It’s been years since I’ve had to pull a Lampkin. Pull what you say? I’ll explain in a bit. But you have to admit it’s a great term.

In the OOH industry, you know, billboards for anyone over 55, the buying and selling of OOH space is a treacherous game. We go back and forth, adjust the rates, add in bonus units, extend extra time, include production maybe, ride the units with the client, buy them sushi and at the last minute that contract is still hanging out there. Agencies go thru this with the clients, OOH companies go thru this with agencies. Start dates may come and go, but that contract is still not in-house. Sometimes the deals fall thru, sometimes miraculously that contract comes in right at the last minute, but always it’s a battle of the nerves.

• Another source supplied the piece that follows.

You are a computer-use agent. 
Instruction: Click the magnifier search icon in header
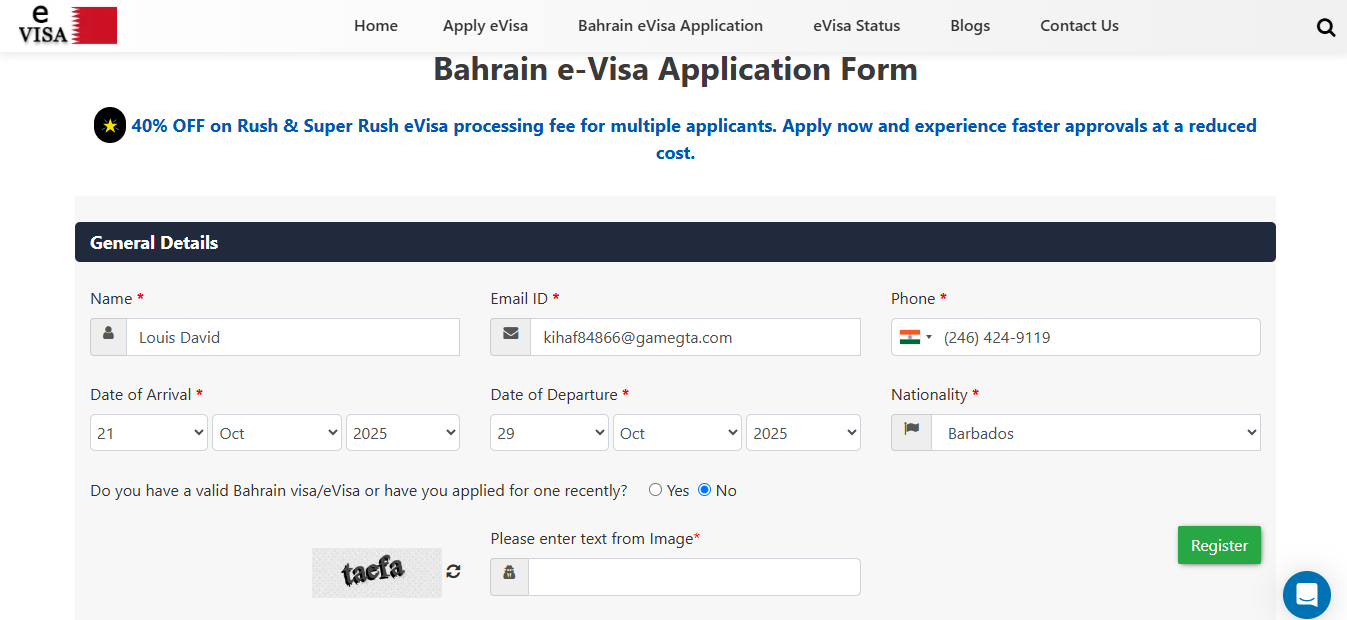click(1326, 28)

That’s why I learned as far back as 2004, you always have one last option to close a buy, one last Hail Mary, one last 3-2 curve ball to throw that always, and I mean always works.

You pull a Lampkin.

message for Circle Graphics

Don’t worry about what the name means, that’s not important for now. What is important is that you get the deal done and the billboard runs on time. Or close to it. I probably whipped out at least 15 Lampkins as an OOH sales person then another 15 as an OOH buyer since ’04.

By now you’ve hopefully figured out what exactly a Lampkin is. It’s that last resort, that final push, incentive, arm twist, bribe, box of candy, flowers, 6 pack of Natty Bo, dirty photos or a subliminal threat to get that signed order. It’s do or die by the time you whip out The Lampkin.

Like The Exorcist, it’s the one hope, the only hope.

The Lampkin.

Just please, whatever you do, don’t say “what’s it going to take for you to be on that billboard by the end of the week?” That is definitely not a Lampkin. That’s just embarrassing and you will lose all privileges and rights to conjuring up any sort of Lampkin for years to come. You most likely will even change careers if you utter that line.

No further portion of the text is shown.